*MATERIAL PROVIDED:*
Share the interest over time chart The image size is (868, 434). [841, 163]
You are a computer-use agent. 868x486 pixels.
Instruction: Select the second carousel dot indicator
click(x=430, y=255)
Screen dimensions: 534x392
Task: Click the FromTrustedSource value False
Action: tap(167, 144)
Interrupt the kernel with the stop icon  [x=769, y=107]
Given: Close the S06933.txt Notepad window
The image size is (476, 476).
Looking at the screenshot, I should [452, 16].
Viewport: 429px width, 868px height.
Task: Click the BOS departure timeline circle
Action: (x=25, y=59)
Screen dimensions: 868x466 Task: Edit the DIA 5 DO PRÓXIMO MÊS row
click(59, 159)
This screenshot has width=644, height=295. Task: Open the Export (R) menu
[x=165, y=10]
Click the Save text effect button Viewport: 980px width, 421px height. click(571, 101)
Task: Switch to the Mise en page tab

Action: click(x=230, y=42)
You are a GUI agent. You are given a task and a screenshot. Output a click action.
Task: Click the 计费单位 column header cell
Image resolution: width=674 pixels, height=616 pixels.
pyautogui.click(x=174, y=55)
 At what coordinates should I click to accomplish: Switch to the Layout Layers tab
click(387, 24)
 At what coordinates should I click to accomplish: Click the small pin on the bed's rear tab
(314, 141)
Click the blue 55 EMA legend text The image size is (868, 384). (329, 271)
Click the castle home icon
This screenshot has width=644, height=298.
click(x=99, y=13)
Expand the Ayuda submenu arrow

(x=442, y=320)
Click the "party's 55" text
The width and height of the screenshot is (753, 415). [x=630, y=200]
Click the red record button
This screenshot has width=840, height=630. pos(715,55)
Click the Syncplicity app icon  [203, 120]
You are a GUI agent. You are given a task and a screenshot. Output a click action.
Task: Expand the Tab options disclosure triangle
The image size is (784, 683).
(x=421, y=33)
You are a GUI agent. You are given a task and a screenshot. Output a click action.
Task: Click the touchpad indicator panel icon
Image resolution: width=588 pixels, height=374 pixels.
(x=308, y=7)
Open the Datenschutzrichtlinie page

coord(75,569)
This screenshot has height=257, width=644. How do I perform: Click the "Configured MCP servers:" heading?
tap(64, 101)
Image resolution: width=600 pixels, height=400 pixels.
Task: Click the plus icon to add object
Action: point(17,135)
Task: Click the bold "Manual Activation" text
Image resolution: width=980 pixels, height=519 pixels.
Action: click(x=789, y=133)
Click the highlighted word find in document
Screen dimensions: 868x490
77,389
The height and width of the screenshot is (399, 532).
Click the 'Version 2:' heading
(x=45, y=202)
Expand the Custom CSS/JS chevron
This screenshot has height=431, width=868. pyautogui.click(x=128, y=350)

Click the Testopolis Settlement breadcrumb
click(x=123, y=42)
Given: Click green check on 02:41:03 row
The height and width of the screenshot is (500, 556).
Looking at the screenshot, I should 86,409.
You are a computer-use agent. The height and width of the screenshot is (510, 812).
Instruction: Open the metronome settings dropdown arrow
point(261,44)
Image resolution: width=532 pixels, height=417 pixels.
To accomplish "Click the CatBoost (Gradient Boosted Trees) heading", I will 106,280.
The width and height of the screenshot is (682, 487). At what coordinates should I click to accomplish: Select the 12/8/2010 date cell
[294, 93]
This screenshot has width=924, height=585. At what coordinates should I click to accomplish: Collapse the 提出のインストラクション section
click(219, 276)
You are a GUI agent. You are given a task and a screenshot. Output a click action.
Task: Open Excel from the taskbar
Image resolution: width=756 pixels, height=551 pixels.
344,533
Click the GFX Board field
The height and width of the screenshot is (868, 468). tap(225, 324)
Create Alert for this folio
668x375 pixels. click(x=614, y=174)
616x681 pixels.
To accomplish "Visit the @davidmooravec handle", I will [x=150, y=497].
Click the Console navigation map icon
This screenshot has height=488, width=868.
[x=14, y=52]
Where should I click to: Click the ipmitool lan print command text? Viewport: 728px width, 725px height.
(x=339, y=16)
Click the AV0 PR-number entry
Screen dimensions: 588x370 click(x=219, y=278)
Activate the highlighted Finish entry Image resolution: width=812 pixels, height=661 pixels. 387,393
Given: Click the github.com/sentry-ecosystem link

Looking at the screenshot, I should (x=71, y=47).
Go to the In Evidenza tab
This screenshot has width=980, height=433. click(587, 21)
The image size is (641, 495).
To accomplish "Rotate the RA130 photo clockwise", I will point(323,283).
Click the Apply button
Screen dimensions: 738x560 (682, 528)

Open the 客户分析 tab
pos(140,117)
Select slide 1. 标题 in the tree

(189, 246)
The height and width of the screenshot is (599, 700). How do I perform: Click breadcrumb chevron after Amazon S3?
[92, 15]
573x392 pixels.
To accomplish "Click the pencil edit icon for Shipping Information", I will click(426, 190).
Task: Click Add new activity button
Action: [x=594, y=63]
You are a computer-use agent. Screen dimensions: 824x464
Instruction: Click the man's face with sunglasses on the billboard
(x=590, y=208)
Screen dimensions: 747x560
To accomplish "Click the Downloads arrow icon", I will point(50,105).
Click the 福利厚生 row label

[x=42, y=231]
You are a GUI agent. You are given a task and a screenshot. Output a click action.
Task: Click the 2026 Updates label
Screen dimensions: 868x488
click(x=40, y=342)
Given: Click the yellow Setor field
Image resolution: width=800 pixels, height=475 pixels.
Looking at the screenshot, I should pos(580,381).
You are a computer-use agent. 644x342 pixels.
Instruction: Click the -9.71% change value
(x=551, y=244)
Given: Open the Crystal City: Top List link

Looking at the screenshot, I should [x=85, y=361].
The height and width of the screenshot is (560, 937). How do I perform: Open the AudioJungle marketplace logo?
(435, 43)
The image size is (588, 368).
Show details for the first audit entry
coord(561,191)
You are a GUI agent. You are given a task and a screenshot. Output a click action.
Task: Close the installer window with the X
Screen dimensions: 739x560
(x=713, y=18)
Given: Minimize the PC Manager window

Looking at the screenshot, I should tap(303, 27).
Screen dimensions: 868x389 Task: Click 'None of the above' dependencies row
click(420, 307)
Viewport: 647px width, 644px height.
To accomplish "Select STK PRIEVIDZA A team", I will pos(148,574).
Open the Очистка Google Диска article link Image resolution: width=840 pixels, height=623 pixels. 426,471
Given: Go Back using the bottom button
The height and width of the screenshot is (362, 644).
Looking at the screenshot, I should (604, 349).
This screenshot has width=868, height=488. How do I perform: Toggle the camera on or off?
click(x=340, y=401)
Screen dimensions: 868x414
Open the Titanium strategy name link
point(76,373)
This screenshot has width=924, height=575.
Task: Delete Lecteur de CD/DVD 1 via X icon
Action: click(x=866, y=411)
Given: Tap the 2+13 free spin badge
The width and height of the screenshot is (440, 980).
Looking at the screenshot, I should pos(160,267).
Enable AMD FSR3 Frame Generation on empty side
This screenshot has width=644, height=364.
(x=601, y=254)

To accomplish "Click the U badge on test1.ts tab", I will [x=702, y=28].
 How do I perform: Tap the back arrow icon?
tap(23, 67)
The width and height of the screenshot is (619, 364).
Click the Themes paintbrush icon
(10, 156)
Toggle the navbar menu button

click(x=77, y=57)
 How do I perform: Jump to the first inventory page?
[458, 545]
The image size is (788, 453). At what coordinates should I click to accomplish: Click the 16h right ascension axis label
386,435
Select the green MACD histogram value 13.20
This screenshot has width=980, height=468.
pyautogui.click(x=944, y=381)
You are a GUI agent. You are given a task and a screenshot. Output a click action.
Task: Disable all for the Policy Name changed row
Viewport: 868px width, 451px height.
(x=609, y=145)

*ACTIVITY:*
Please copy nothing but the lines from the one that holds "Task: Close the installer window with the X" through the last line of the material above, exactly as written.

*SOLUTION FOR THIS PROBLEM:*
Task: Close the installer window with the X
Screen dimensions: 739x560
(x=713, y=18)
Given: Minimize the PC Manager window

Looking at the screenshot, I should tap(303, 27).
Screen dimensions: 868x389 Task: Click 'None of the above' dependencies row
click(420, 307)
Viewport: 647px width, 644px height.
To accomplish "Select STK PRIEVIDZA A team", I will pos(148,574).
Open the Очистка Google Диска article link Image resolution: width=840 pixels, height=623 pixels. 426,471
Given: Go Back using the bottom button
The height and width of the screenshot is (362, 644).
Looking at the screenshot, I should (604, 349).
This screenshot has width=868, height=488. How do I perform: Toggle the camera on or off?
click(x=340, y=401)
Screen dimensions: 868x414
Open the Titanium strategy name link
point(76,373)
This screenshot has width=924, height=575.
Task: Delete Lecteur de CD/DVD 1 via X icon
Action: click(x=866, y=411)
Given: Tap the 2+13 free spin badge
The width and height of the screenshot is (440, 980).
Looking at the screenshot, I should pos(160,267).
Enable AMD FSR3 Frame Generation on empty side
This screenshot has width=644, height=364.
(x=601, y=254)

To accomplish "Click the U badge on test1.ts tab", I will [x=702, y=28].
 How do I perform: Tap the back arrow icon?
tap(23, 67)
The width and height of the screenshot is (619, 364).
Click the Themes paintbrush icon
(10, 156)
Toggle the navbar menu button

click(x=77, y=57)
 How do I perform: Jump to the first inventory page?
[458, 545]
The image size is (788, 453). At what coordinates should I click to accomplish: Click the 16h right ascension axis label
386,435
Select the green MACD histogram value 13.20
This screenshot has width=980, height=468.
pyautogui.click(x=944, y=381)
You are a GUI agent. You are given a task and a screenshot. Output a click action.
Task: Disable all for the Policy Name changed row
Viewport: 868px width, 451px height.
(x=609, y=145)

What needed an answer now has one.